So far, we’ve had two very different ideological camps staging mass protests in D.C., comfortably ensconced in two divergent silos of ideas and thought.  But, a common theme found in each rally is a growing sense of frustration driven by economic stagnation and fear over a rising inability to put food on the table and gas in the car.

Stepping out into both rallies that hot August day, it was evident that most folks were worried over money.  There was a general feeling that Americans were losing the struggle for basic necessities, and many at the rallies were either fighting to make ends meet – or without the means to make any ends at all.  Even hard charging conservatives joining Beck and Co. to denounce what they perceived as debt-driving Obama Administration policies were simply expressing fear over apocalyptic visions of insolvency.  An insolvent, bankrupt America ultimately meant the loss of everything.  And, when society reaches a point of nothing to lose, what else is there?

Interesting how all these folks mass grouping on the Mall had one significant trait in common: the desire for a higher quality of life. It’s doubtful you’d find even a handful of people opposed to a better standard of living at any of these rallies.  But, what you would find is an infinite number of opinions about how to get to that point.

Some believe we need to freeze government spending and zero in on debt; others believe we ought to expand the level of funding and encourage deficit spending during times of economic discomfort.  But, there was – and still is – a general consensus on the need for better jobs, better schools, better neighborhoods and a better quality of life overall.  What we’re witnessing now is a great debate over the details.

What we can agree on at this very moment, regardless of race, background or viewpoint is that the income gap in the United States is widening in unprecedented ways.
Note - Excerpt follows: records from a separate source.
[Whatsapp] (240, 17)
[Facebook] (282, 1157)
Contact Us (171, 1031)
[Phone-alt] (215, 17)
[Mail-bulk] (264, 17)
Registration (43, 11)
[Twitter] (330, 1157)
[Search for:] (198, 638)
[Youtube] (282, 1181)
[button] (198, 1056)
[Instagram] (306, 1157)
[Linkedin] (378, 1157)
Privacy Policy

For the past 30 years, the rich have grown appreciably richer, while the standard of living for everyone else has fallen further into the dark abyss of income inequality.  Which means a lower standard of living and the absence of a better lifestyle, better homes, better schools and any other amenity that makes collective citizenship a fruitful experience.

Says Slate writer Timothy Noah, fresh off a 10-part series titled The United States of Inequality: “A lot of people say, ‘So what if we have unequal incomes? We have a great deal of mobility in the United States. Anybody can grow up to be president.’ But in truth, social mobility has actually decreased over the last 40 years.  There’s still a fervent belief that that is what defines the United States, but it is less true now than it used to be.”

And, to make matters worse, the chasm of that gap is wider than what we see in other developed countries, despite boasting the most powerful and productive economy on the planet.   This recent “recession” has made that gap much more pronounced. The Forbes 400 list of Americans worth at least $1 billion got an income boost of 8 percent in 2010, while the net worth of American households and non-profits saw a drop of 2.8 percent.

That gap evolves while we’re either staging competing rallies in a race to show what media personality or organization can pull the most people in one location.  Colbert and Stewart raise it to detached idiocy by making fun of what requires a sense of urgency rather than a punch line.  Engaging in divisive and sophomoric head-butting over whose party or ideology is “the best” ultimately provides cover for elected officials unwilling or lacking the fortitude to address income inequality and the danger of diminished quality of life.

What would really make a statement worth paying attention to is if we all recognized the sameness of our condition and thereby forced a common, united response.